▶ **Tâche courte 1**
Dans l'extrait sur la conversion et le baptême, dans quel établissement l'auteur a-t-il baptisé et confirmé un détenu ?

▶ **Extrait à lire**

=-=-=-=-=

Ce message appelle une libre adhésion et un changement de vie. « Que devons-nous faire ? » demandent les auditeurs qui ont entendu le discours de Pierre « Convertissez-vous ; que chacun reçoive le baptême au nom de Jésus-Christ pour le pardon de ses péchés, et vous recevrez le don du Saint-Esprit » Ac 2,38. En étant baptisés enfants et ayant toujours baigné dedans, nous ne sommes pas toujours conscient du changement de vie que la foi engendre. Le témoignage des catéchumènes ou des « recommençant » nous éclaire car eux ont bien compris qu’ils ne découvrent pas seulement un message dans l’Evangile mais le Dieu vivant en la personne de Jésus. Ce changement de vie radical apparaît encore plus fort dans des cas extrême comme des détenus qui demandent le baptême (cf. le détenu que j’ai baptisé et confirmé dans la Maison d’Arrêt de Gradignan lorsque j’étais encore à Bordeaux). Il avait bien conscience que demander le baptême signifiait clairement reconnaître le mal commis, demander pardon à ses victimes et à leur famille, assumer la peine que la justice lui avait donnée et renoncer à une manière de vivre qui serait en contradiction avec l’Evangile. Mais un vrai changement de vie qui n’est envisageable qu’avec la grâce extraordinaire qu’il a découverte dans l’accueil de la Bonne Nouvelle et la joie de se savoir aimé de Dieu malgré son péché. Il a entendu la Bonne Nouvelle mais il a aussi été touché par l’Esprit-Saint qui a révélé l’amour de Dieu en la personne de Jésus qu’il découvre comme vivant aujourd’hui. Adilson (baptisé et confirmé dans la prison) a écrit : « Dieu nous aime : voilà la source de la vraie joie. Même lorsque l’on a tout ce que l’on désire, on est parfois malheureux. On peut au contraire être privé de tout et même de la liberté ou de la santé, et être dans la paix et dans la joie si, dans notre cœur, il y a Dieu. C’est donc là que réside le secret : il faut que Dieu occupe toujours la première place dans notre vie. ».

=-=-=-=-=

▶ **Tâche courte 2**
Pouvez-vous recopier les lignes de la liste ci-dessous en commençant par celle qui contient « Click the teal kein Empfang bar » et en vous arrêtant après celle qui contient « will pyautogui.click(x=1054, y=74). », ces deux lignes et les consignes comprises, en décalant de 120 chaque coordonnée donnée en réponse ?

▶ **Jeu de données**
=-=-=-=-=

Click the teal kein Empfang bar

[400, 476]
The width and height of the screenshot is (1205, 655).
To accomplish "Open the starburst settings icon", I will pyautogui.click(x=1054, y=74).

=-=-=-=-=

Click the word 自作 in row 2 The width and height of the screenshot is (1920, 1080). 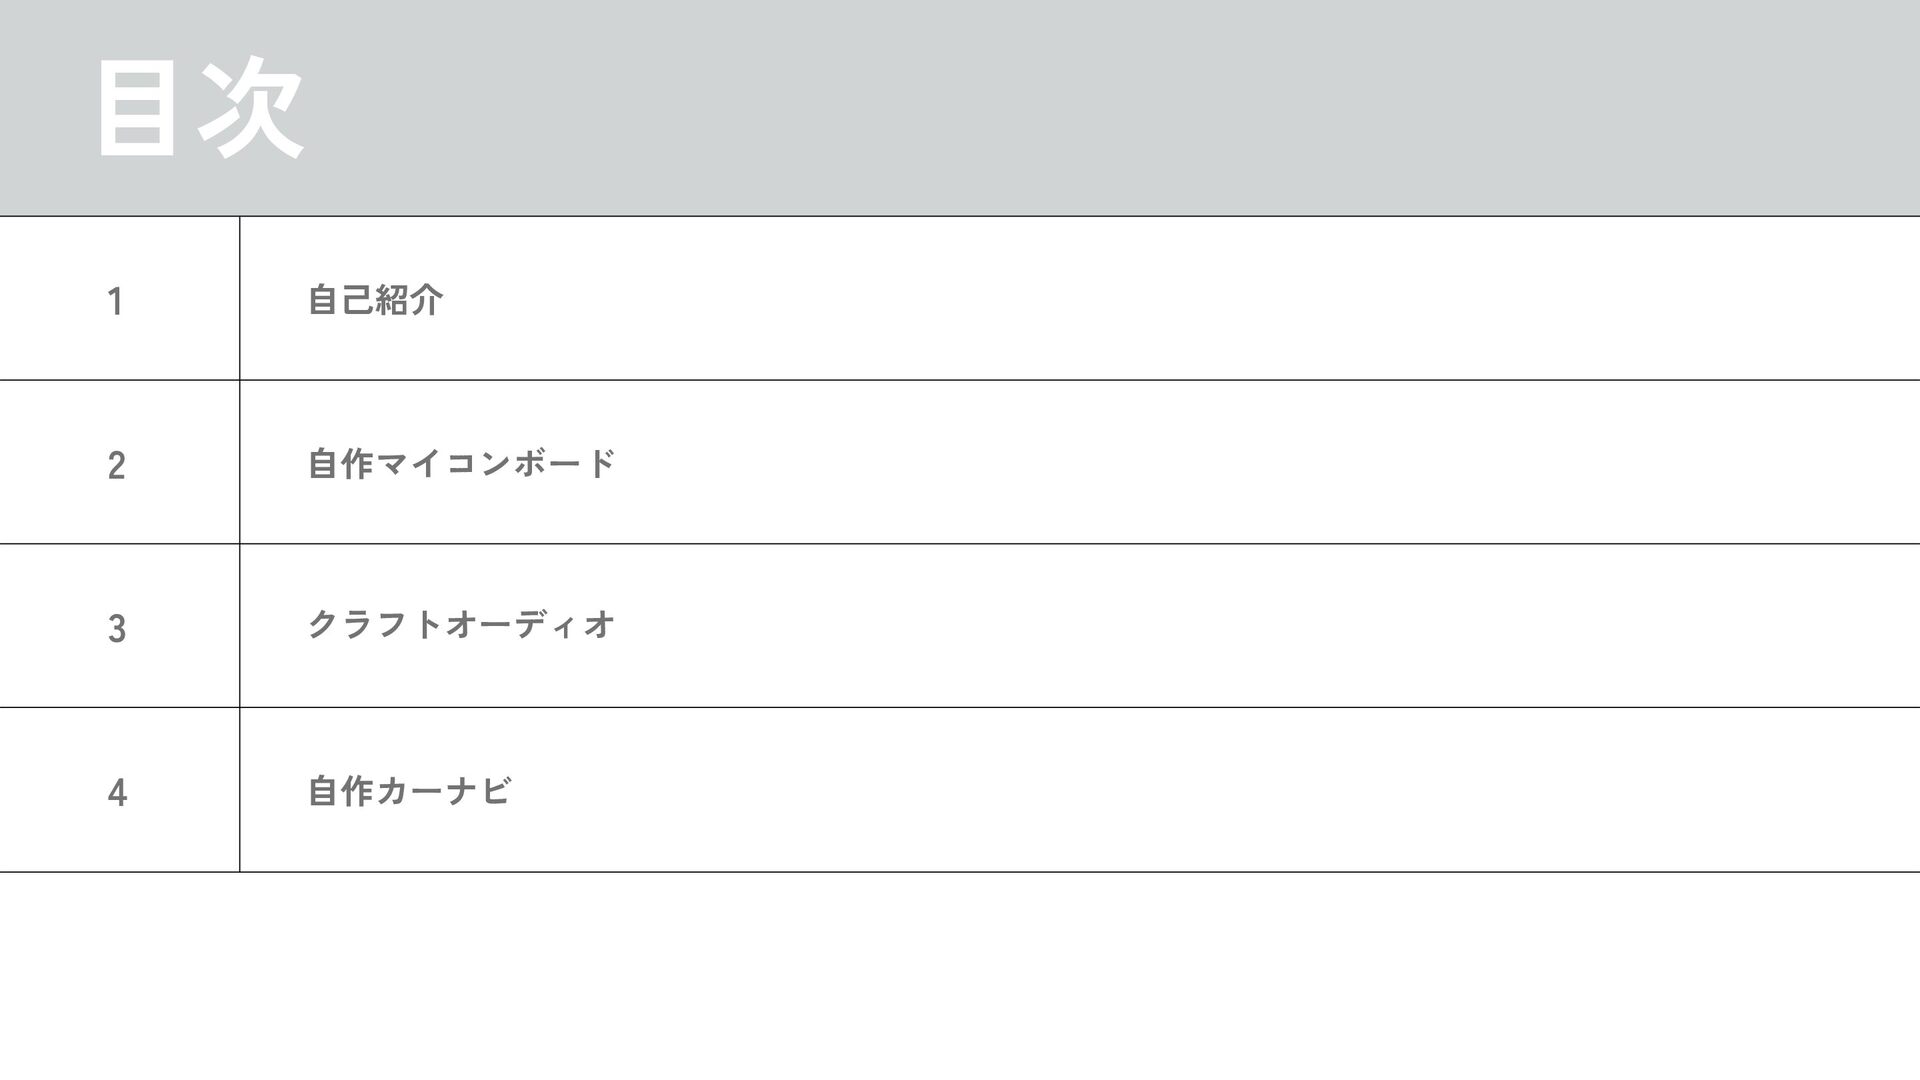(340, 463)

=-=-=-=-=

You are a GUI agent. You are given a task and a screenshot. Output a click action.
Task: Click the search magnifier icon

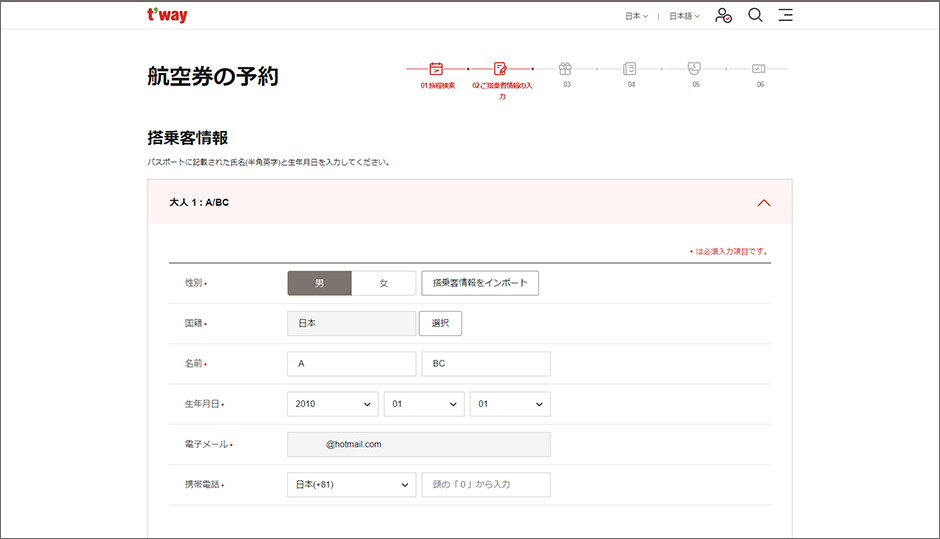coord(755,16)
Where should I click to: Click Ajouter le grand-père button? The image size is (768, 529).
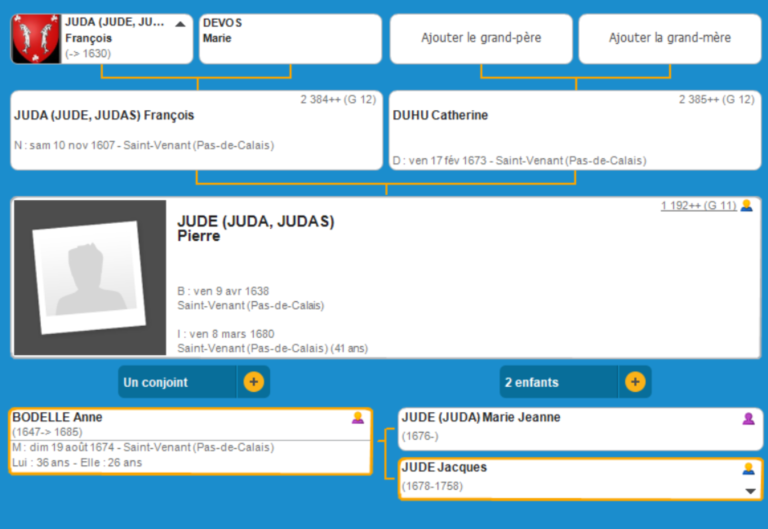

=-=-=-=-=

▶ **Réponse finale 1**
Dans la Maison d'Arrêt de Gradignan.

▶ **Réponse finale 2**
Click the teal kein Empfang bar

[520, 596]
The width and height of the screenshot is (1205, 655).
To accomplish "Open the starburst settings icon", I will pyautogui.click(x=1174, y=194).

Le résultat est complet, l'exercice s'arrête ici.